You know who your employees are. Or do you?

Because of some expansive National Labor Relations Board cases and aggressive government investigators, union officials and plaintiffs’ attorneys, you may be employing people and not even know about it. That’s because the idea of “joint employment” has been expanded to take in quite a few more people in the past several years. Companies may very well be liable for certain types of workers who they had assumed were someone else’s responsibility –  i.e., the temps, contractors, consultants, outsourced, or other non-permanent workers who are doing their jobs under their roofs but are never directly in their employ.

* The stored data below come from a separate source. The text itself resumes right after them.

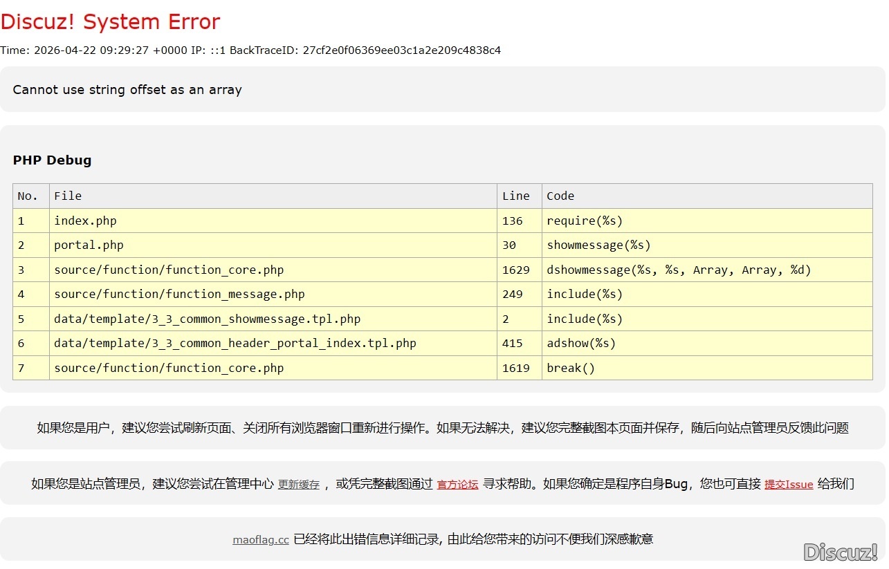
Task: Follow the 提交Issue link
Action: tap(788, 485)
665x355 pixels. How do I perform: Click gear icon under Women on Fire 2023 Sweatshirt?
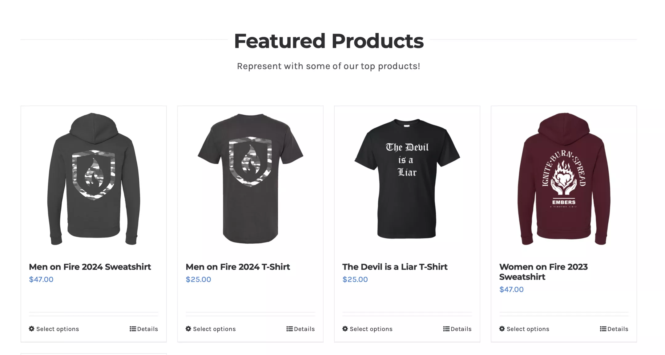click(502, 329)
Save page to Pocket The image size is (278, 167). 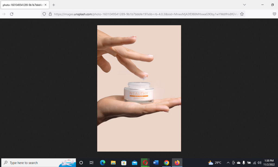point(274,14)
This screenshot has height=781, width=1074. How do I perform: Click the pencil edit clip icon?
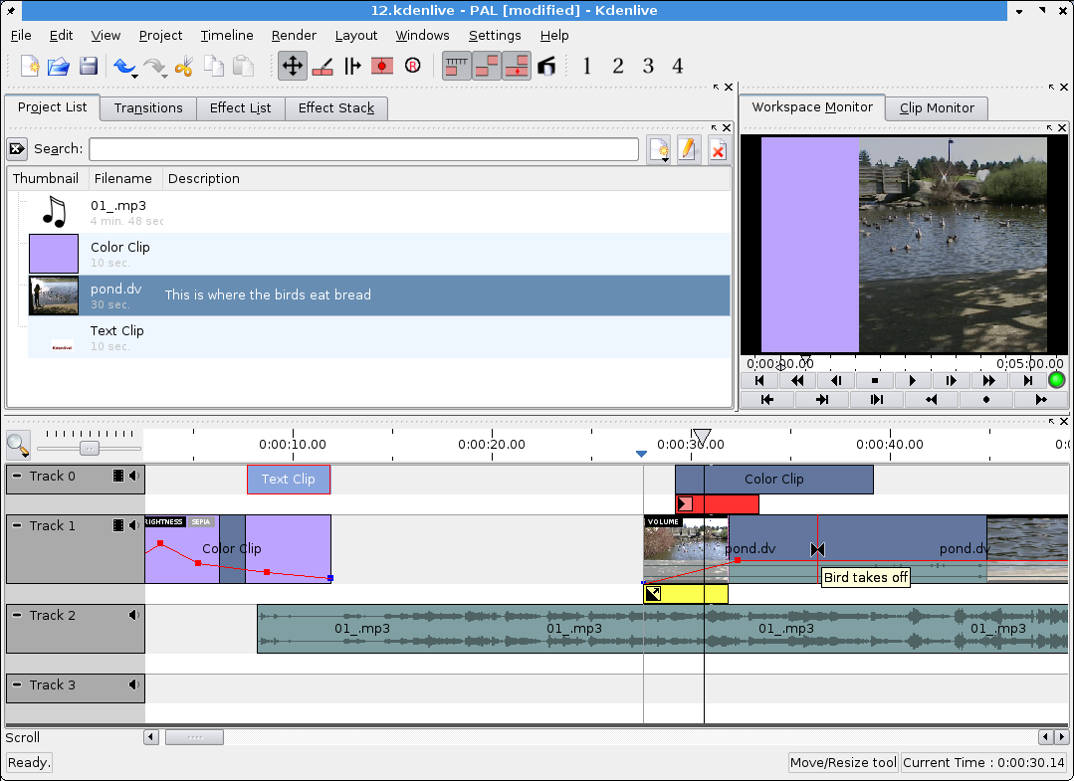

But good news awaits. Earlier this summer, the National Labor Relations Board, also known as the NLRB, announced it would soon start the rulemaking process to “clarify” the current joint-employment standard. Given the composition of the current NLRB majority, employers have every reason to believe that the new rule that will be rolled out will help tilt the system back toward fairness and sanity.

The joint-employment dilemma has taken many twists and turns in the past several years. For 30 years or so, the NLRB had held that two companies could be considered joint employers only if they shared or jointly decided matters governing the essential terms and conditions of employment, and actually exercised the right to control those conditions.

However, in 2015, the NLRB renounced this joint-employer test through what is now known as the Browning-Ferris decision. This decision essentially eliminated the requirement that employers actually exercise control. Instead, the NLRB found that businesses need only retain the contractual right to control to be considered joint employers – even if they have never exercised that right. Further, the NLRB held that indirect control (e.g., control through an intermediary) would be sufficient to find a company was a joint employer.

Employers thought they had caught a break in December 2017 when the NLRB effectively overturned Browning-Ferris in the Hy-Brand Industrial Contractors Ltd. case, reverting back to the old standard. But in February, the NLRB was forced to vacate that decision in response to allegations that a member of the NLRB had an unacceptable conflict of interest. As a result, employers remain subject to the Browning-Ferris standard.

In April, once NLRB Chairman John Ring was installed as the fifth member of the NLRB to provide a Republican majority for all consequential actions, the wheels were set in motion to restore a much-needed balance on a number of matters. And it didn’t take long for the NLRB to act.

On May 9, the majority made a surprise announcement suggesting that the idea of joint employment was high on its agenda and that rulemaking was almost certain to follow. “Whether one business is the joint employer of another business’s employees is one of the most critical issues in labor law today,” Ring said in a statement that accompanied the press release. “The current uncertainty over the standard to be applied in determining joint-employer status under the Act undermines employers’ willingness to create jobs and expand business opportunities.”

The official NLRB action was short and sweet. In an agency filing included in the Unified Agenda of Federal Regulatory and Deregulatory Actions, the majority stated: “The National Labor Relations Board is considering engaging in rulemaking to establish the standard for determining joint-employer status under the National Labor Relations Act.” The agenda noted that this is a “long-term action” and no target date was included in the release; Ring only said he hoped to move “as soon as possible.”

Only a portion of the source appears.